I am not ready to ride in the back seat just yet. I want to stay behind the wheel as long as I can.
On one hand, I want to follow the words of the great poet Dylan Thomas: “Do not go gentle into that good night, old age should burn and rave at close of day; rage, rage against the dying of the light.”
On the other hand, when the times comes, I hope to be able to surrender and say with just as much enthusiasm, “Into your hands, I commend my spirit.”
I have always resonated with the words of “Trudy,” one of Lily Tomlin’s characters: “I can take reality in small doses, but as a way of life, I find it much too confining!”
OK, I did quit coloring my beard, but that’s as far as I am going! I am resolved to adopt the attitude that “the best is yet to come.” Since I can’t get out of being 70, I am going to get into it.
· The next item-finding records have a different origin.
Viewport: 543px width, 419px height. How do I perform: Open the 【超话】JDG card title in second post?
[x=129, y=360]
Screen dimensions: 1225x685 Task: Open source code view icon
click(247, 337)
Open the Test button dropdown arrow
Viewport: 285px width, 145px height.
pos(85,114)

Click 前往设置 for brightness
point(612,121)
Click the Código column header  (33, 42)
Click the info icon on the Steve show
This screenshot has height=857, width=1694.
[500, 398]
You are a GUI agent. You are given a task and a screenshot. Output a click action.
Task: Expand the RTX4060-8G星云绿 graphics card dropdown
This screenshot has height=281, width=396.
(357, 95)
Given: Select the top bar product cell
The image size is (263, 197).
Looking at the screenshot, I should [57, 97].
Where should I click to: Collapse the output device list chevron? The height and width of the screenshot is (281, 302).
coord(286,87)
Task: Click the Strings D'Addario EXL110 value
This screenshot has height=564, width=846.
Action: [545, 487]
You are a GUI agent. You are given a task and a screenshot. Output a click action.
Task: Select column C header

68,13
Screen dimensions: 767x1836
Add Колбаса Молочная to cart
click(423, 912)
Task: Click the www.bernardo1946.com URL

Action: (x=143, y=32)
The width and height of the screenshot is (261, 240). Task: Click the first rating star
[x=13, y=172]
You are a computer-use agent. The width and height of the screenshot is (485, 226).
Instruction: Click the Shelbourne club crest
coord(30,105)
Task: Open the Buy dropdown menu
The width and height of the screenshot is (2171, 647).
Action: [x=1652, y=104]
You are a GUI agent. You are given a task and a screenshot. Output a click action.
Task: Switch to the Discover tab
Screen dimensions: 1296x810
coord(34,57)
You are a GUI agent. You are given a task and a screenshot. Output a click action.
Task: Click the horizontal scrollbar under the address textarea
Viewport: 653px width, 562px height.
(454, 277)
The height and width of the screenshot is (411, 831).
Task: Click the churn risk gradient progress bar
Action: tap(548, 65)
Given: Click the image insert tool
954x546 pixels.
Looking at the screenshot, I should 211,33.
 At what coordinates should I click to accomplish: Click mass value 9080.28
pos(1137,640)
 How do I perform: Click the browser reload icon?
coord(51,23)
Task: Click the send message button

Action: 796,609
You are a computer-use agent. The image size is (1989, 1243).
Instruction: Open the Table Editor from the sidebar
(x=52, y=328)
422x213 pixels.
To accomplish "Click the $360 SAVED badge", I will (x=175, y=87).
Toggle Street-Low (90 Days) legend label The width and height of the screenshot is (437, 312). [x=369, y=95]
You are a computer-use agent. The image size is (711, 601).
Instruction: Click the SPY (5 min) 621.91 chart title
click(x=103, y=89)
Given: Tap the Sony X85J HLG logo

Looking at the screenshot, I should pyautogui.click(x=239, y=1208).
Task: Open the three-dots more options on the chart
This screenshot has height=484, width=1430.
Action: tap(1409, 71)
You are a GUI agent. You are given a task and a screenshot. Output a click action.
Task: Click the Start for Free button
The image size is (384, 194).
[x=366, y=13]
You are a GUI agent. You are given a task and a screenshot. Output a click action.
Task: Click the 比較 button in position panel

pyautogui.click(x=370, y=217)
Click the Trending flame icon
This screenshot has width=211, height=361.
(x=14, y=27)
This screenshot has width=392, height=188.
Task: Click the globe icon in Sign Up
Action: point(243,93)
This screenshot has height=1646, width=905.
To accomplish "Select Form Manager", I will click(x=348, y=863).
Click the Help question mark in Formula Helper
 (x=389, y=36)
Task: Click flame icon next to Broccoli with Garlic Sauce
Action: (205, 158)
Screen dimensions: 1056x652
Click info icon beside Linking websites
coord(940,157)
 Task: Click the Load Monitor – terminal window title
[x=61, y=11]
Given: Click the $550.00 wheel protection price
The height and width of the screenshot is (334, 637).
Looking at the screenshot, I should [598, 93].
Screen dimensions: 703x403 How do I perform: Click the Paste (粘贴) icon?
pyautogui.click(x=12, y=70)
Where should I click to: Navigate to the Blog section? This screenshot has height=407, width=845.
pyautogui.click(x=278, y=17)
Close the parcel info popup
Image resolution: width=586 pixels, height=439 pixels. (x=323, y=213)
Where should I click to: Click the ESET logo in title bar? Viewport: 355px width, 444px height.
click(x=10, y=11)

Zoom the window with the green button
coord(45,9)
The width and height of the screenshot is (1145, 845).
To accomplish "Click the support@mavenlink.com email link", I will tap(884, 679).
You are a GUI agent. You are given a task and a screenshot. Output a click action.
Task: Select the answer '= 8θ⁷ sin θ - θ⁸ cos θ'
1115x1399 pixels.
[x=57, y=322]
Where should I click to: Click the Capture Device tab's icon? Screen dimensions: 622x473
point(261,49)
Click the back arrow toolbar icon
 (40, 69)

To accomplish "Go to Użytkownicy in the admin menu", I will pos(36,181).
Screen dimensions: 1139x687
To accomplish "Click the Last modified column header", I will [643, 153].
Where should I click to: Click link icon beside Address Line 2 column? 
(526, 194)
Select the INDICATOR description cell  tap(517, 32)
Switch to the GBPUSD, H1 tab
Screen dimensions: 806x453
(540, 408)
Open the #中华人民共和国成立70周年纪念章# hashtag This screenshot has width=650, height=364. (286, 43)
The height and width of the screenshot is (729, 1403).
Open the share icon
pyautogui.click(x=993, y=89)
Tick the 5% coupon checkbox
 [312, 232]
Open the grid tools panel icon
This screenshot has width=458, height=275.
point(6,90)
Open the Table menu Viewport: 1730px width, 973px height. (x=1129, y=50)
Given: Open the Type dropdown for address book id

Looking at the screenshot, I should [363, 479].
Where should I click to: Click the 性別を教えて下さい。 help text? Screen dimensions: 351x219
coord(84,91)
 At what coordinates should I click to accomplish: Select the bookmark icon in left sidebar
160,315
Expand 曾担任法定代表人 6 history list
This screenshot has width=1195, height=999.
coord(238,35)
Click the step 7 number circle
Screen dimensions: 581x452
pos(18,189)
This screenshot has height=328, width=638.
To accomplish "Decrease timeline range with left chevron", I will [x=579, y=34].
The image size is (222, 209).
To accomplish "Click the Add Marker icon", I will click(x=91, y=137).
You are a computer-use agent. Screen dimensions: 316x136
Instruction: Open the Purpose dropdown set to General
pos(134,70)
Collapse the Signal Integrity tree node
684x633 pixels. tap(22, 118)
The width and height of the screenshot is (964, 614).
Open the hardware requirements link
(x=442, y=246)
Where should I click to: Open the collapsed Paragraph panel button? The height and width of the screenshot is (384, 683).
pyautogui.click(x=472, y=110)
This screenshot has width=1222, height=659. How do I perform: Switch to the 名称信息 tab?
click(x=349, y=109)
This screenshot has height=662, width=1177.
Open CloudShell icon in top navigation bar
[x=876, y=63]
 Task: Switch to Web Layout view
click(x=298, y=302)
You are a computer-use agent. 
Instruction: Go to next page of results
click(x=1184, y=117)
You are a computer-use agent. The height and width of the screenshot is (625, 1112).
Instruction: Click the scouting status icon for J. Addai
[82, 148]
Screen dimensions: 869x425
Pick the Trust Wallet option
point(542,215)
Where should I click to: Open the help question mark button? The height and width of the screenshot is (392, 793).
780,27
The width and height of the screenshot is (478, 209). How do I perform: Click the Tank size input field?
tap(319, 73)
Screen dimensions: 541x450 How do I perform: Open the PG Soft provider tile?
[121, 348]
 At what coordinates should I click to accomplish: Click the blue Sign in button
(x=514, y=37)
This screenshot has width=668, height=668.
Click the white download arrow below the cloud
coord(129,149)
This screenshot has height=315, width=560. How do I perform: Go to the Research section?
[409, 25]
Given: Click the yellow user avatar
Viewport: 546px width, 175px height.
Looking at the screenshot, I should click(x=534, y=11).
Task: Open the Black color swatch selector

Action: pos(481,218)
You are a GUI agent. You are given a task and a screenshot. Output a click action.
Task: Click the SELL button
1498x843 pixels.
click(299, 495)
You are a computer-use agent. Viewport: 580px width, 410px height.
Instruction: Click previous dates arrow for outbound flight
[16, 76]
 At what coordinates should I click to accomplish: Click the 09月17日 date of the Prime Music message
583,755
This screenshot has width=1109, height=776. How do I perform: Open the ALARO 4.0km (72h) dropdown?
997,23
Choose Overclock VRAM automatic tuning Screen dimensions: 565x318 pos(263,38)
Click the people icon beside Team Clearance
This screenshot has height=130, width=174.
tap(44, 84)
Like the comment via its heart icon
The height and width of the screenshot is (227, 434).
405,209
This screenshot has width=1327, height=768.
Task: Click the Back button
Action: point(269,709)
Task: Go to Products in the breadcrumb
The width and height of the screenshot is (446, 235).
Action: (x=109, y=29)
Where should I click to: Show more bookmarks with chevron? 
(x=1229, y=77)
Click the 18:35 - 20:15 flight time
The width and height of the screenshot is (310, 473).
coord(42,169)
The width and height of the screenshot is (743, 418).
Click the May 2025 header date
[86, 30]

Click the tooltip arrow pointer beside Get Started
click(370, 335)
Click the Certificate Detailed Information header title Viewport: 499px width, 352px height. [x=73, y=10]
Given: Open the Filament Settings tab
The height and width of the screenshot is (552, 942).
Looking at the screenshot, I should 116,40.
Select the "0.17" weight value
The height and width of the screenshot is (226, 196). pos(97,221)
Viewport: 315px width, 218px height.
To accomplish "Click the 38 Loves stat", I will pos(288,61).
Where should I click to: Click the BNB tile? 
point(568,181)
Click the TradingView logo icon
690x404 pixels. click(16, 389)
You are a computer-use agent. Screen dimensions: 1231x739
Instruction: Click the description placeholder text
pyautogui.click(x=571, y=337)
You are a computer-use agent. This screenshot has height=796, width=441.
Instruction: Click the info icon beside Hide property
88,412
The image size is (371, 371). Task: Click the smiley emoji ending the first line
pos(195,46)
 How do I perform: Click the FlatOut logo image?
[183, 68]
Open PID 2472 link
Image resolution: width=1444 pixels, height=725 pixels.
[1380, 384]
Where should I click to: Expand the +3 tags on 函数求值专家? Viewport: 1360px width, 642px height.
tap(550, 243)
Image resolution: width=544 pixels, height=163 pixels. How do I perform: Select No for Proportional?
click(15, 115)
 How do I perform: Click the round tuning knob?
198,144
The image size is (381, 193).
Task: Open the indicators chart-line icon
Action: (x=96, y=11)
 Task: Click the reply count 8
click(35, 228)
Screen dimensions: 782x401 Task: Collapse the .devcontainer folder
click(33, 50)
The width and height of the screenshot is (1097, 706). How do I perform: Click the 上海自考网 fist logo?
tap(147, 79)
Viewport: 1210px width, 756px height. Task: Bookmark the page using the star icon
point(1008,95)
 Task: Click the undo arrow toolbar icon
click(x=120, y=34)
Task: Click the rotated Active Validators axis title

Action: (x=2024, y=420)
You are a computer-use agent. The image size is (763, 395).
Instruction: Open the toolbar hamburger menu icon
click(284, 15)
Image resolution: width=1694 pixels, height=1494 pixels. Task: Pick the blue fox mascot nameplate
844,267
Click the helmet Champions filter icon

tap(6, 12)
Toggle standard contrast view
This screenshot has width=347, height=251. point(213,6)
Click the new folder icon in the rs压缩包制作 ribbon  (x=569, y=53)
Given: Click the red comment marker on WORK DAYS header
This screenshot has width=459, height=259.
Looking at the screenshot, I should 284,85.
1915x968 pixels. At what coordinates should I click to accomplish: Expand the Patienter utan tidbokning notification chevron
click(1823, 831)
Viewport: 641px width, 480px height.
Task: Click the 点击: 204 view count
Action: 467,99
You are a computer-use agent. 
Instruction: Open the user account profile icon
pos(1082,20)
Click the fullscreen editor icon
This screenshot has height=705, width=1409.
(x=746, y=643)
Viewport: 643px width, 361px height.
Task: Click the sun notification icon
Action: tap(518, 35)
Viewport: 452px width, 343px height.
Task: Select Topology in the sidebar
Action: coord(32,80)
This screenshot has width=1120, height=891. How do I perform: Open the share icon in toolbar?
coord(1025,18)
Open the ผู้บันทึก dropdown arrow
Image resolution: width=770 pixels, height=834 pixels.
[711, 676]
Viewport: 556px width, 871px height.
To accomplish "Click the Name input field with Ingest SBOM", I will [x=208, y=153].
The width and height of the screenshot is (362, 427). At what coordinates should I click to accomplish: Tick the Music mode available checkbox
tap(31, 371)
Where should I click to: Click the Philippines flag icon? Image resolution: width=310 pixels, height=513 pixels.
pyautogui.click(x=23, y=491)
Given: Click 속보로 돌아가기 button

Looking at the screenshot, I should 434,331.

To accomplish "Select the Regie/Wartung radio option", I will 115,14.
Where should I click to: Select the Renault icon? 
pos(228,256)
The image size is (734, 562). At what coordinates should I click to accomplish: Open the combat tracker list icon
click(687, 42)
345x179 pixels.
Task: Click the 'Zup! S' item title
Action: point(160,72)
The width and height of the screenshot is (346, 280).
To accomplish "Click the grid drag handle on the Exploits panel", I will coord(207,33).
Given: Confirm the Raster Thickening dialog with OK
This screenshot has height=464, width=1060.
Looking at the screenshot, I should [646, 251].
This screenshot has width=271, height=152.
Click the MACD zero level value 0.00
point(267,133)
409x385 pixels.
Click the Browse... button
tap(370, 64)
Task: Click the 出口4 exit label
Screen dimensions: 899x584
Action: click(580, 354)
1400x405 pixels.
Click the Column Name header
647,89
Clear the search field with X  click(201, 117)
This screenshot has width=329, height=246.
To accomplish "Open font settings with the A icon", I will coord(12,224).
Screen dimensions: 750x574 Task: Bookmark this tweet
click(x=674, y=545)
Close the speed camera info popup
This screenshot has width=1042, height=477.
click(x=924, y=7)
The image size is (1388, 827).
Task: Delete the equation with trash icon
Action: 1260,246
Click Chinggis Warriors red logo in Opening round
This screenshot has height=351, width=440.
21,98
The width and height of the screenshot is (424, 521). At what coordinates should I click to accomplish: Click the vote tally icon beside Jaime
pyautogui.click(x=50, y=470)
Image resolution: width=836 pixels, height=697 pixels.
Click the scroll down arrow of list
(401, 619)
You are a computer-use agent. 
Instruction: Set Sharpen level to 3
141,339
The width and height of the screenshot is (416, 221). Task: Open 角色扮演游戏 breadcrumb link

At least for now, I am going to keep some of my work with young people at Bellarmine University and Saint Meinrad Seminary. But I am also going to specialize in keeping retired priests engaged, maybe even more than they have been for a long time, in useful ministry through our new ENCORE PRIESTS program.
Working with young people will keep me from focusing on the past, something that will be helpful as I work with retired priests. Being around the young will help me, and ultimately the retired priests I will be working with, to keep looking forward, rather than looking backward.
Before you conclude that this column is just about me, let me remind you that in this column I do share personal ideas and experiences, but I do so in the hopes that they will be a help and inspiration to you. I am writing a lot lately about my own retirement and aging process, but I also know that I have plenty of company. My hopes are that some of these reflections and insights will be of help to you, if not now, maybe later.
The reality is that in the last 100 years, the average life span in the United States has expanded from 47 to 78 years. The idea of retirement is of recent origin.
Longer lives are a cause for celebration, but they are also creating anxiety because people are not sure what to do with, and how to pay for, all their extra years. We are in new territory. What I am attempting to do at Saint Meinrad for myself and other retired priests is part of that new territory.